- _What to work on_:
Look for the string "accomplish" in the listing below and copy every line in which it appears.

▬▬▬▬▬▬▬▬▬▬

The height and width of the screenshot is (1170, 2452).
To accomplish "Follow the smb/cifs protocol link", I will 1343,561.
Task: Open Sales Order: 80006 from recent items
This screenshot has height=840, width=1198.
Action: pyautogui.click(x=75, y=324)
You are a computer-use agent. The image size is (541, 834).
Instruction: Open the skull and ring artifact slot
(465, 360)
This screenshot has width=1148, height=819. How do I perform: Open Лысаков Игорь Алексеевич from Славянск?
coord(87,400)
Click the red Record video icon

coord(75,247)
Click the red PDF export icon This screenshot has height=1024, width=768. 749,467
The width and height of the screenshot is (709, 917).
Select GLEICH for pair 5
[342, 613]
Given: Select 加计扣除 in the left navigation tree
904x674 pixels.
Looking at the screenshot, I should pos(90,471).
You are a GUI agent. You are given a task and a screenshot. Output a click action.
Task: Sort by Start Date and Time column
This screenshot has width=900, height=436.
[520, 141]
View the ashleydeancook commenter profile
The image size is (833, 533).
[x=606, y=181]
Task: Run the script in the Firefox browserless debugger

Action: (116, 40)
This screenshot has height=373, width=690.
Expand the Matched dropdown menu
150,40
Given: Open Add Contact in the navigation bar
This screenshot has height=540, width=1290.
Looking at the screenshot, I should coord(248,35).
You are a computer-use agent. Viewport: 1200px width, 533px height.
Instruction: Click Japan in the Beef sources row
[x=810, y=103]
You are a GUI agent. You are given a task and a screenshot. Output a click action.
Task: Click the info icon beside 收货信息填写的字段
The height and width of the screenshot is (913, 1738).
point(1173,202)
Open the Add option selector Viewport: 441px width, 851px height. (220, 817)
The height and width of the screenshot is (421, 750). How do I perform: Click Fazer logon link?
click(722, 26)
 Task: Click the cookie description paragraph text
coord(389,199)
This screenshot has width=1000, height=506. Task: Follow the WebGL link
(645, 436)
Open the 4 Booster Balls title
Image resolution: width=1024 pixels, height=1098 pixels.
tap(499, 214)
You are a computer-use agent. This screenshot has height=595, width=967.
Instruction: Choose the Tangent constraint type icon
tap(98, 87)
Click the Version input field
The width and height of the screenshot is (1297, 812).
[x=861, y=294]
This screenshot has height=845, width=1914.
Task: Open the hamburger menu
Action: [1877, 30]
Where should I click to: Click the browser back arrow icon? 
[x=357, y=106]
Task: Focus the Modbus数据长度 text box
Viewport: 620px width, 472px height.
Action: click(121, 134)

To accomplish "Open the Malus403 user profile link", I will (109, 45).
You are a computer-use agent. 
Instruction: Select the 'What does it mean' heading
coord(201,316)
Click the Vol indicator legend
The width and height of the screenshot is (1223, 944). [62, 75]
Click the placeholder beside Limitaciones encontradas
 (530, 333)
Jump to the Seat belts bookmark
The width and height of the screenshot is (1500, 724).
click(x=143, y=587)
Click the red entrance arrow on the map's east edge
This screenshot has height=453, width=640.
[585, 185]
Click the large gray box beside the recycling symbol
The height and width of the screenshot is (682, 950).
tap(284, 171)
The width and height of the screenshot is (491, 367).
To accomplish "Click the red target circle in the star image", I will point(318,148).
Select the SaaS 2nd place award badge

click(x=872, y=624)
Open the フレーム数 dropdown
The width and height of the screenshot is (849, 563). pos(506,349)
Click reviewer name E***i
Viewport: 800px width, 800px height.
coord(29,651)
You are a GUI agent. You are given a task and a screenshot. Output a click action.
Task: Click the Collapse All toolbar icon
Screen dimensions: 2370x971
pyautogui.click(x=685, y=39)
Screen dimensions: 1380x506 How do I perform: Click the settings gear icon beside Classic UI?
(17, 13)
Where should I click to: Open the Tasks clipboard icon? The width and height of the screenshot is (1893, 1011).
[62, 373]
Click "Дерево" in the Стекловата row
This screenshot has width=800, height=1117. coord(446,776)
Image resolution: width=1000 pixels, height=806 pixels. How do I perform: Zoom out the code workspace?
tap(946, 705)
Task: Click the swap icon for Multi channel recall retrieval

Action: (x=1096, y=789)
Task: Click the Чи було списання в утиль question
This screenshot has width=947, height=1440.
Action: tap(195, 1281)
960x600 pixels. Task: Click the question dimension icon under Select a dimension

▬▬▬▬▬▬▬▬▬▬

- _Task answer_:
To accomplish "Follow the smb/cifs protocol link", I will 1343,561.
To accomplish "Open the Malus403 user profile link", I will (109, 45).
To accomplish "Click the red target circle in the star image", I will point(318,148).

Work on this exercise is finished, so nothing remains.